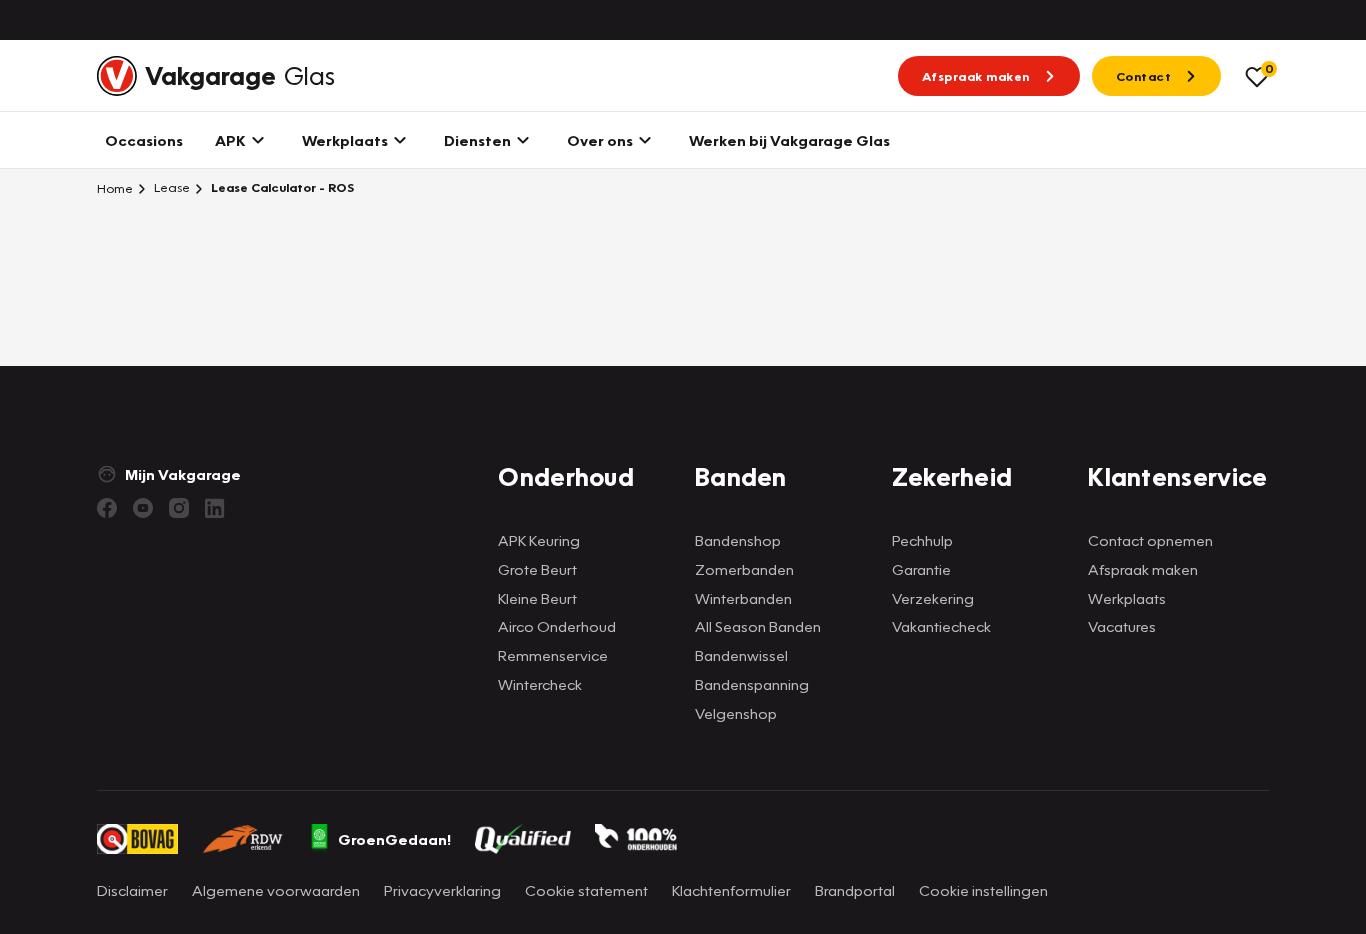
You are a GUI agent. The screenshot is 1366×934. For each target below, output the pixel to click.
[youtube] (143, 508)
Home (115, 188)
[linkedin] (215, 508)
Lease (170, 187)
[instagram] (179, 508)
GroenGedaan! (394, 839)
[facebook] (107, 508)
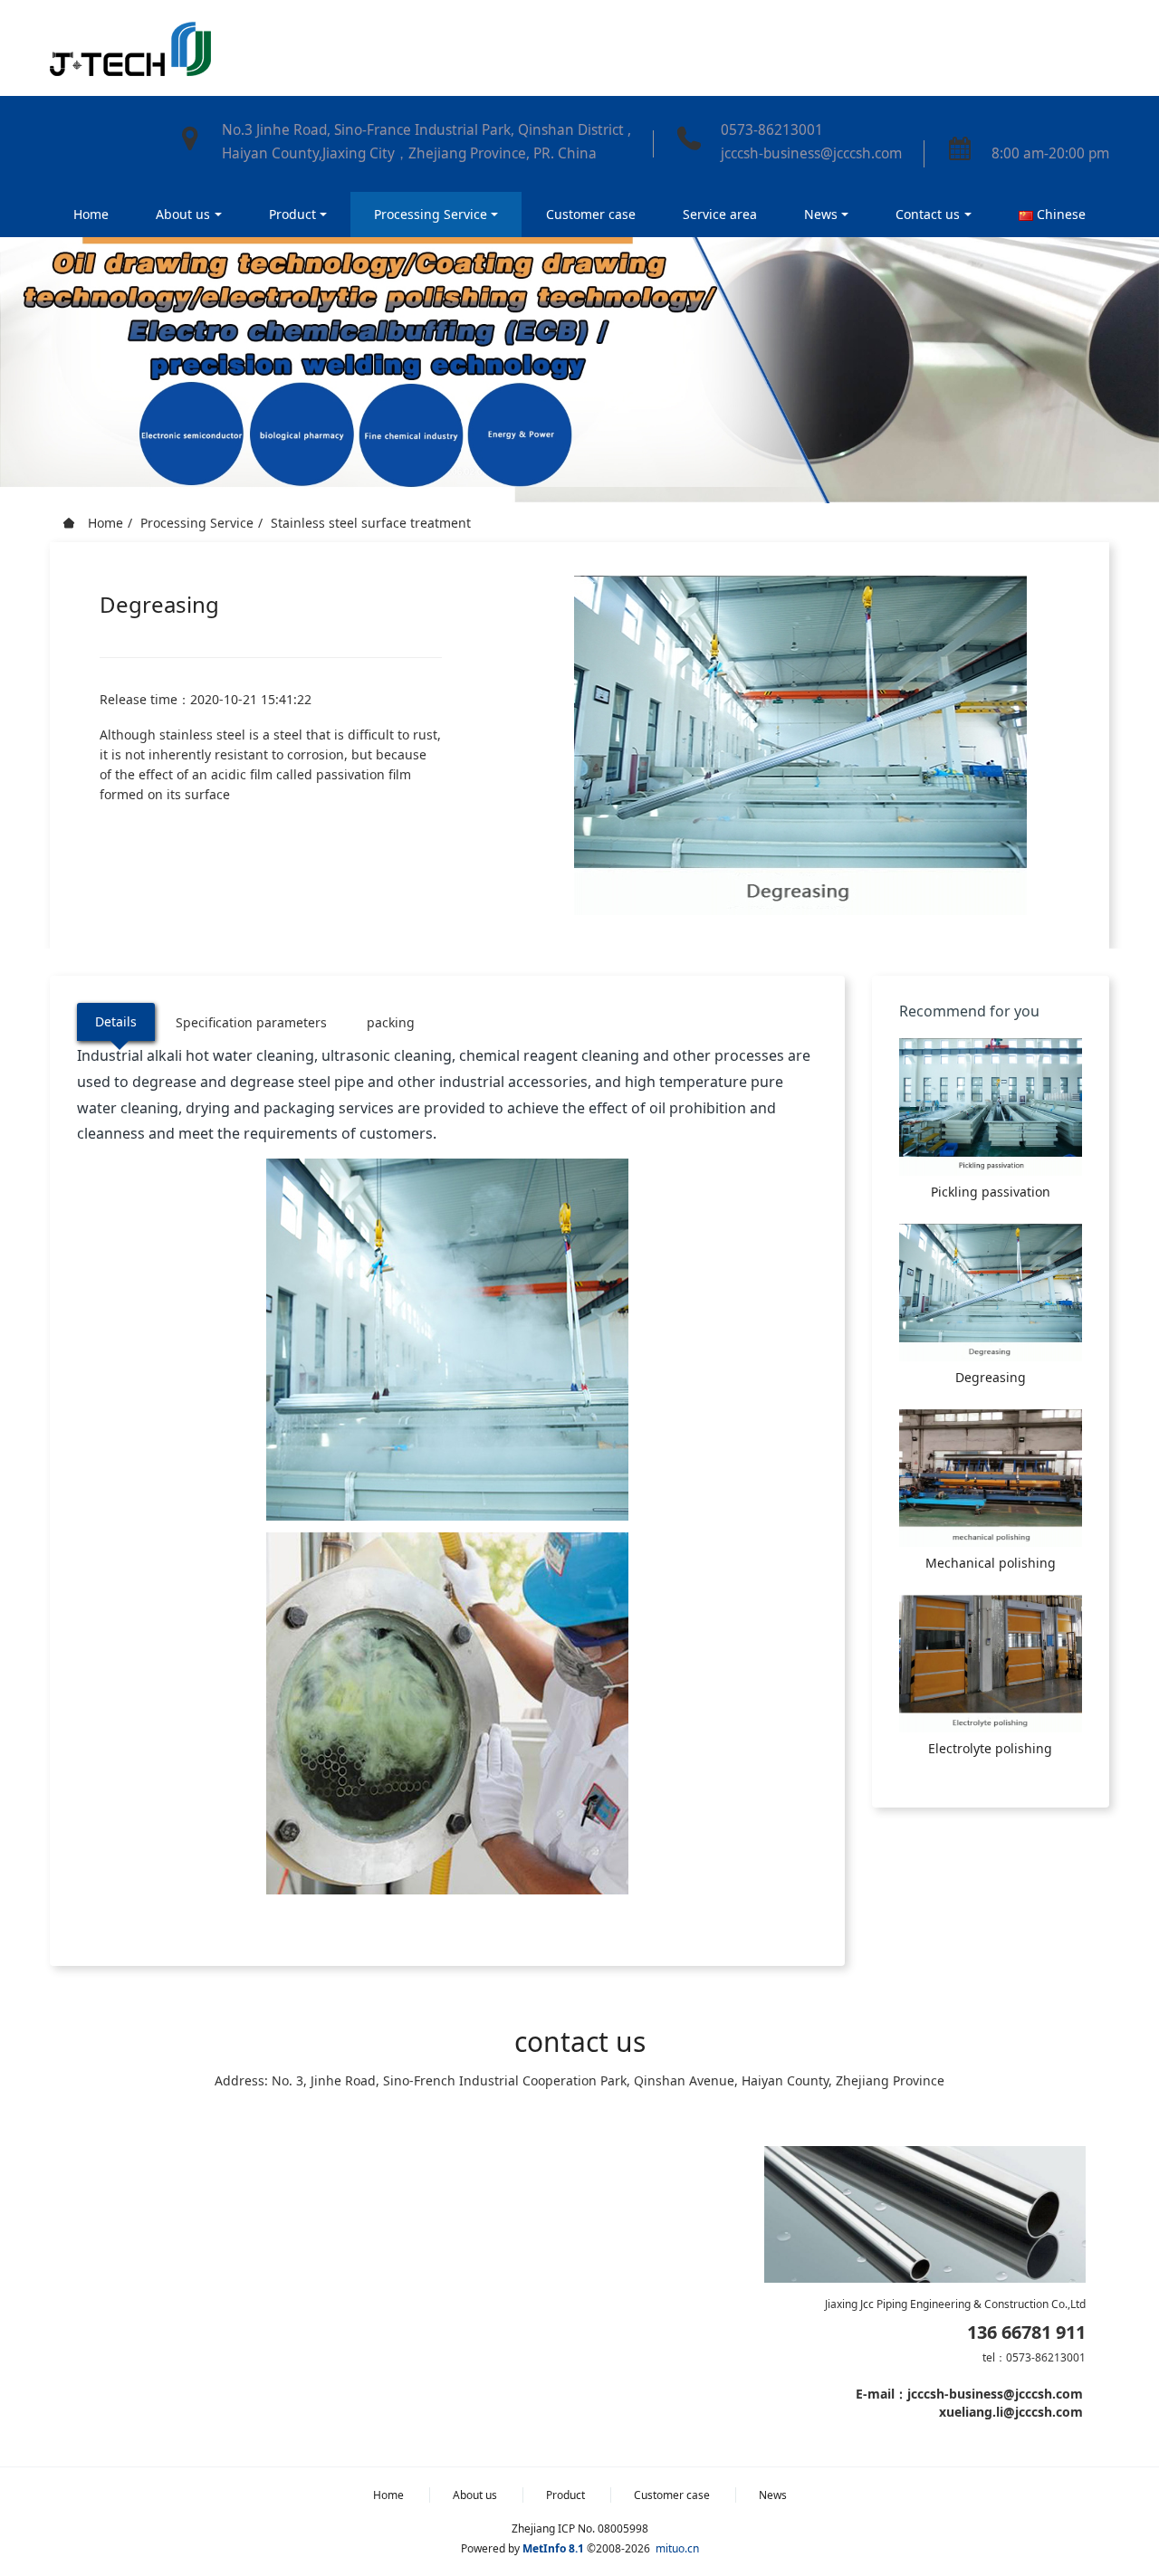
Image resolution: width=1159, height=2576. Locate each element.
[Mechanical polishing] (991, 1478)
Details (116, 1021)
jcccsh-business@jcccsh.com (811, 153)
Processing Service (197, 522)
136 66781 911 (1026, 2332)
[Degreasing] (991, 1292)
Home (91, 214)
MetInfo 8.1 (553, 2548)
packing (391, 1022)
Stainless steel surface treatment (371, 522)
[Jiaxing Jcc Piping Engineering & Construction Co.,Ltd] (130, 48)
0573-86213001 (772, 129)
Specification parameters (251, 1022)
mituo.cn (677, 2548)
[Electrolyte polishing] (991, 1663)
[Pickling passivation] (991, 1107)
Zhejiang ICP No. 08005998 (580, 2528)
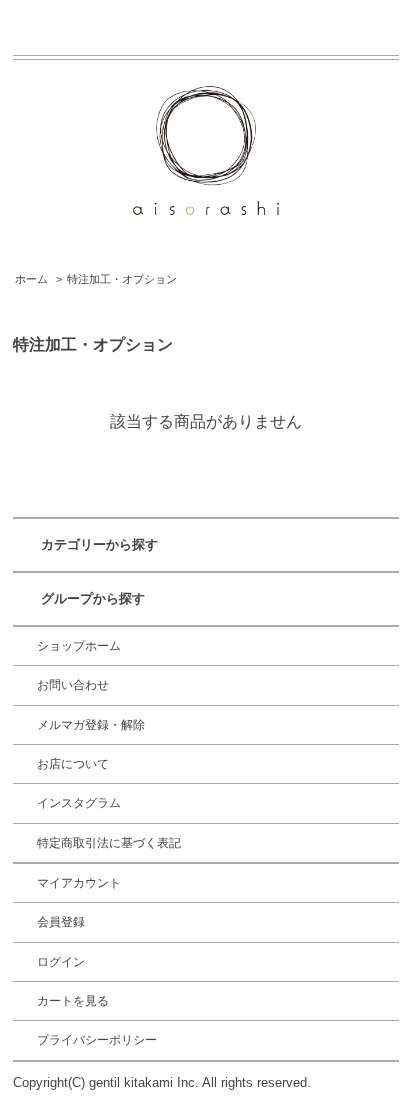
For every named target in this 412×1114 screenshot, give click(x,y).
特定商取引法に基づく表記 (109, 843)
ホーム (31, 279)
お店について (73, 764)
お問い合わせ (73, 685)
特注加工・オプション (122, 279)
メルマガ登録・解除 (91, 725)
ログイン (61, 962)
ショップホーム (79, 646)
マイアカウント (79, 883)
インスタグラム (79, 803)
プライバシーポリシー (97, 1040)
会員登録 (61, 922)
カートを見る (73, 1001)
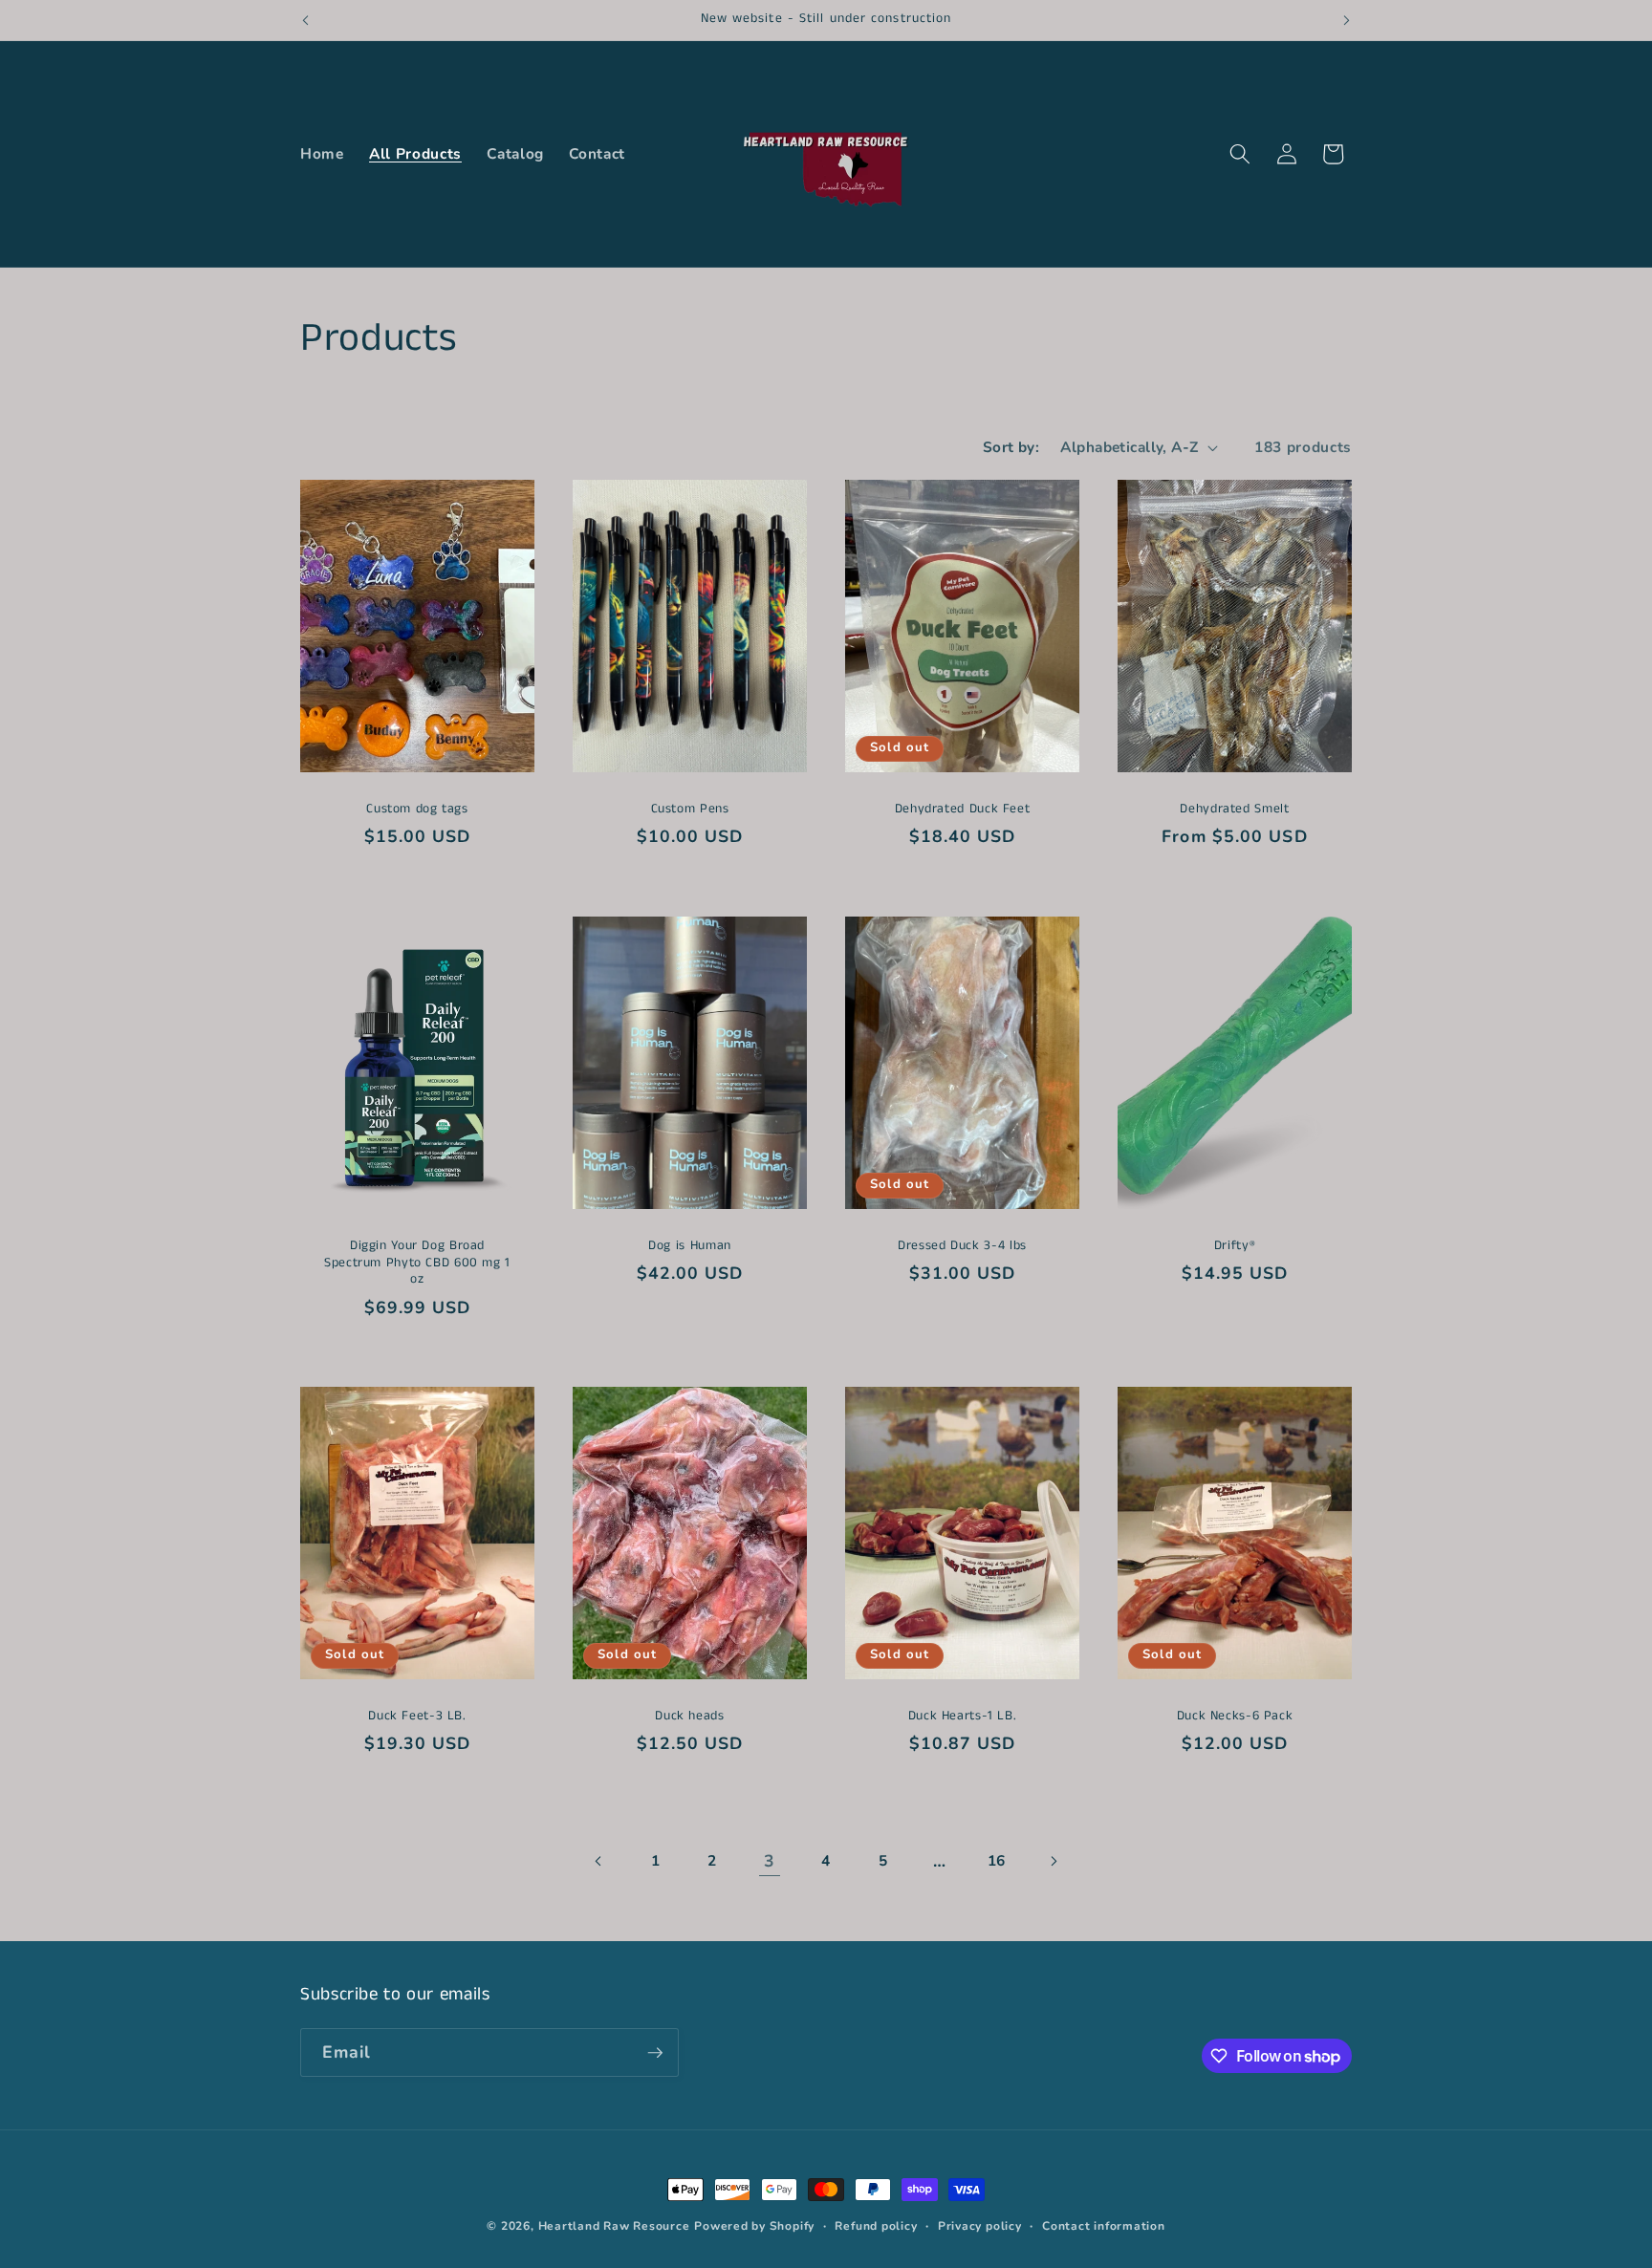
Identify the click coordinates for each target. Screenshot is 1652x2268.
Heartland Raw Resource (614, 2226)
* * * * * * *
__TASK__
Look through the entries above, and wherever a line holds the word "click", copy it.

__TASK SOLUTION__
You are a GUI agent. The screenshot is 1366×934. For each target below, output the pixel to click.
For every named target in this 412×1114 screenshot, give click(x,y).
Identify the click coordinates for each target. Screenshot is 1652x2268.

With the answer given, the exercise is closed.